Consider the system $\dot{x}=4x^{2}-16$ find an analytical solution.

I am working through a text book by Strogatz Nonlinear dynamics and chaos . In chapter 2 question 2.2.1 , I am looking for an analytical solution. I have the question's answer but would like to ask how a certain step was performed.

Question

Consider the system $$\dot{x}=4x^{2}-16$$ Find an analytical solution to the problem.

$$$$\dot{x}=4x^{2}-16$$$$

$$$$\int \frac{1}{x^{2}-4} dx = \int 4 dt \\ \frac{1}{4} \ln(\frac{x-2}{x+2}) = 4t + C_{1} \\ x = 2 \frac{1 + C_{2}e^{16t}}{1 - C_{2}e^{16t}}$$$$

$$$$C_{2}(t=0) = \frac{x-2}{x+2}$$$$

where $$C_{1}$$ and $$C_{2}$$ are constants.

Summary

In the first step to get to $$\int \frac{1}{x^{2}-4} dx = \int 4 dt$$ how does this happen? There is an intermediary step/result that is not clear.
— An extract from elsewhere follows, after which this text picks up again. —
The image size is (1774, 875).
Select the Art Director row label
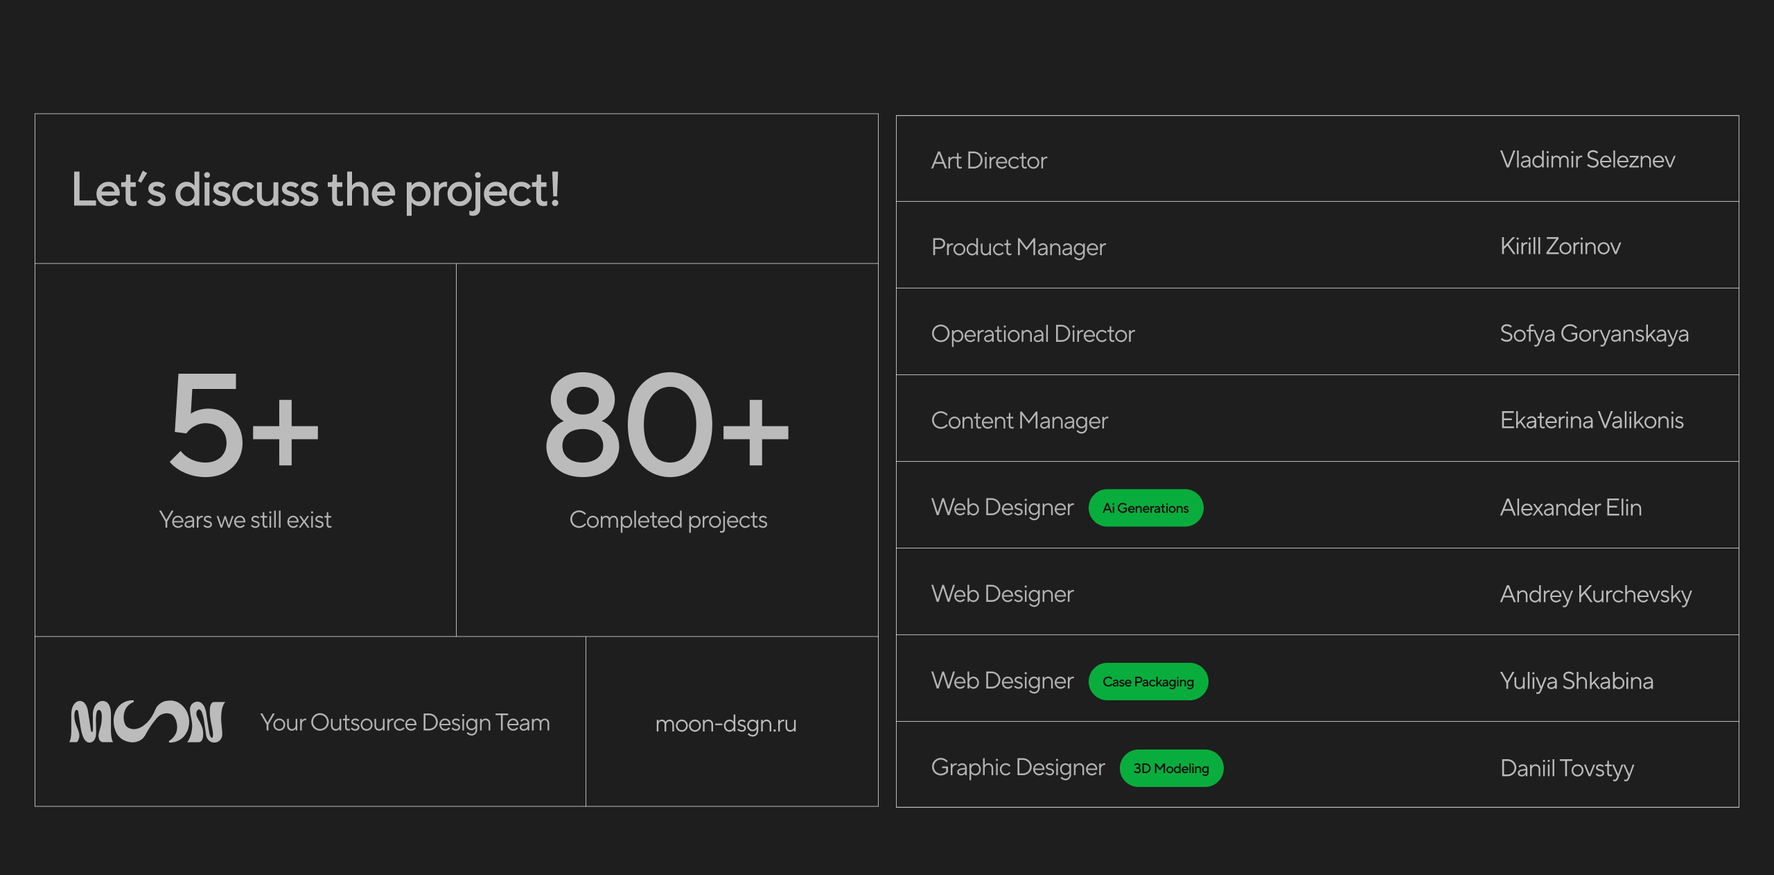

Any help would be really appreciated.

Edit 1:

In other words, is this step okay? $$$$\frac{\dot{x}}{x^{2}-4} = 4\\ \int \frac{1}{x^{2}-4} dx = \int 4 dt$$$$

Edit 2:

Can I then denote my solution as:

$$x(t) = \frac{2(e^{4c_{1}+16t})}{(e^{4c_{1}-16t})}$$

The equation $${\dot{x}\over x^2-4}=4$$ is actually equivalent to $${{dx\over dt}\over x^2-4}=4$$which, by multiplying both sides in $$dt$$ leads to $${dx\over x^2-4}=4dt$$or$$\int{dx\over x^2-4}=\int 4dt$$
• and the integral is with regards to $t$ right? Jun 17 '20 at 9:11
• Not both of them. The right one is with respect to $t$ while the left one is with respect to $x$. Jun 17 '20 at 9:12
They divided both sides of the equation by the term $$x^2-4$$ and then took the integral.